If your boyfriend has ever caught your two-day cold and played the sick card for a week, you know firsthand that most men are total wimps when they get sick. Now new research recently published in the Journal of Behavioral and Experimental Economics confirms it.
In the study, researchers looked at data collected in the British Household Panel Survey, which was used to collect health information in the United Kingdom at regular intervals between 1991 and 2008. They picked 1,471 men and 1,388 women who were healthy in 2005, when each participant completed a 15-item self-assessment designed to detect five personality traits: openness, extraversion, conscientiousness, agreeableness, and neuroticism.
Next, researchers looked at data collected on the same people after 2005, when many of the respondents developed various health issues. First, participants listed all their physical and mental ailments. Then, they rated their health satisfaction on a scale of one (not satisfied at all) to seven (completely satisfied).

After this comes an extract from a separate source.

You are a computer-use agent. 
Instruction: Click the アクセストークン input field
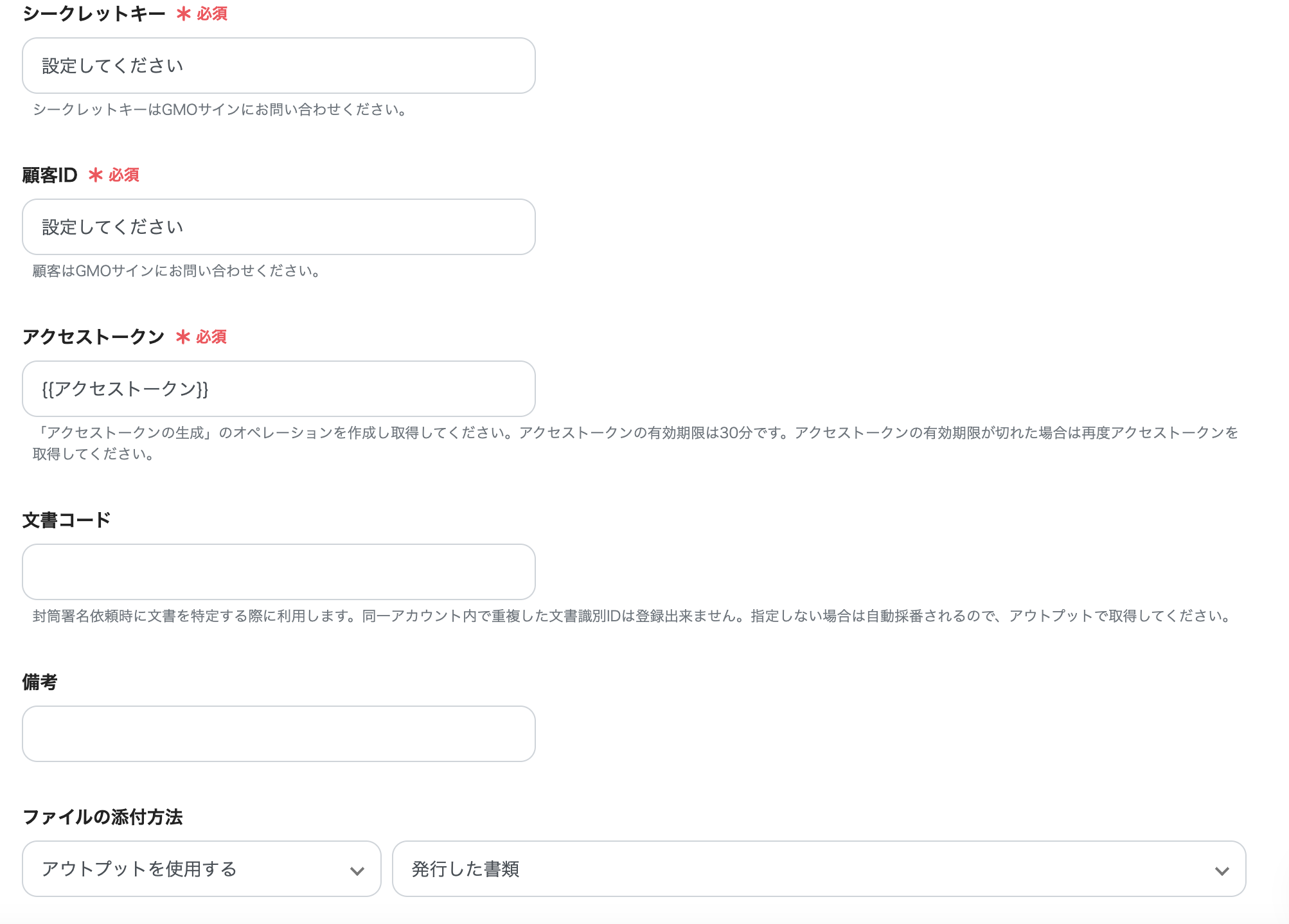coord(278,389)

As expected, major health issues generally lowered participants' overall health satisfaction. While mental health issues affected people's ratings more than physical ailments across the board, there were some gender differences in the ratings: Women were more affected than men by single symptoms like, say, acne. But when it came to multiple symptoms (like acne and back pain), men were more affected.

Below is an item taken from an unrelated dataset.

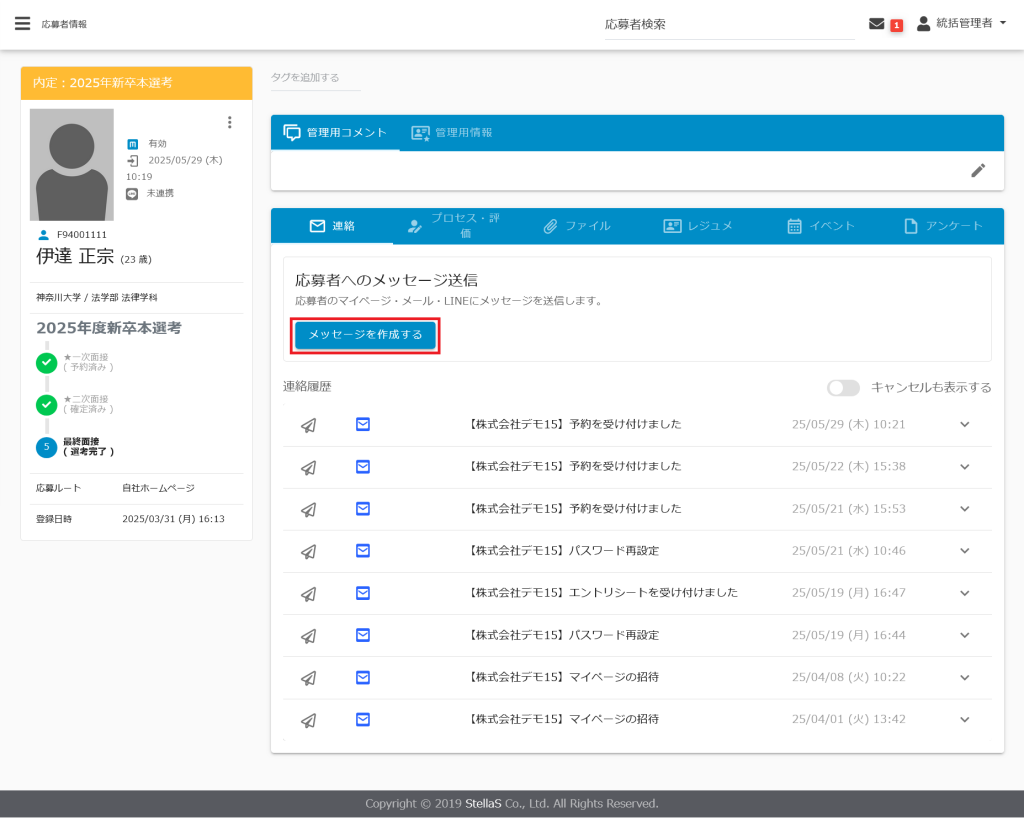Open the mail notifications icon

Interestingly, particularly agreeable women who ranked low in conscientiousness were less likely to let health issues sink their overall health satisfaction. But the same didn't hold true for men: When their health tanked due to multiple symptoms, so did their health satisfaction. In other words, the guys were less resilient than the women.

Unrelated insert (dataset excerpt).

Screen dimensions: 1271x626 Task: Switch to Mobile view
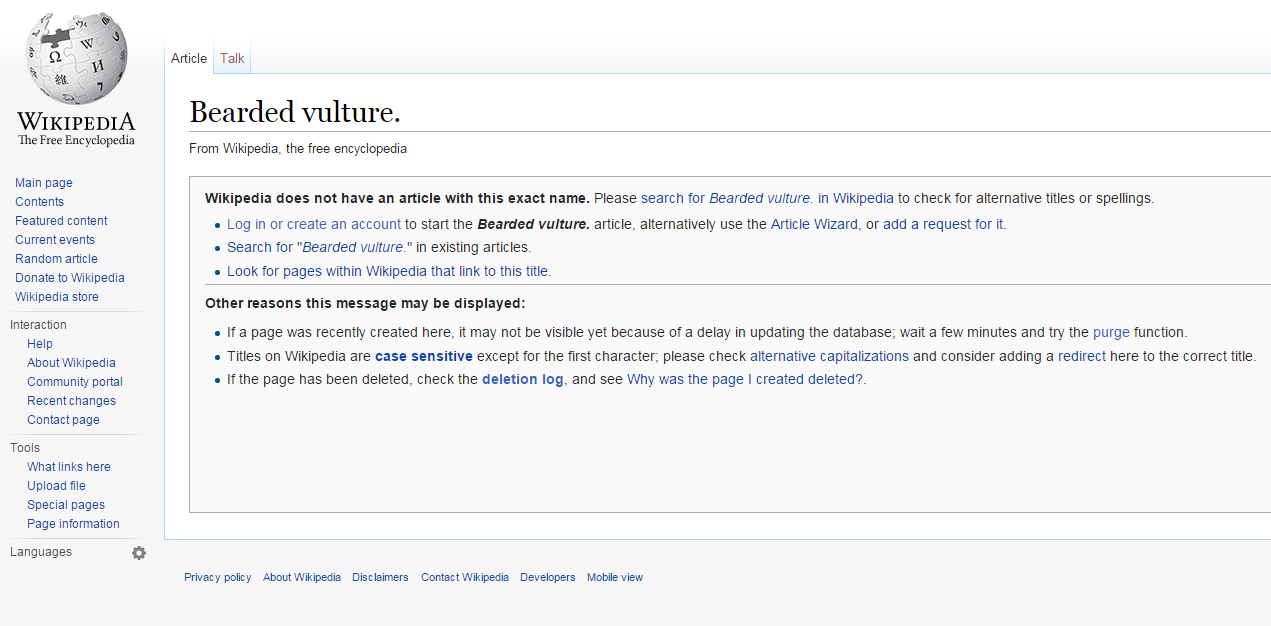click(615, 577)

Researchers don't know exactly why men seem to tolerate single symptoms better than women. One guess: "It could be a manifestation of cultural norms, expecting men to be more stoic, or that multiple illnesses are, for some reason, more traumatic for men," says study co-author Robert Rosenman, Ph.D., a Washington State University who focuses on health economics.
Another unknown is why personality traits didn't seem to help men cope. Rosenman's best guess? "A lot of personality comes out in emotions, and men might suppress those feelings more," he says.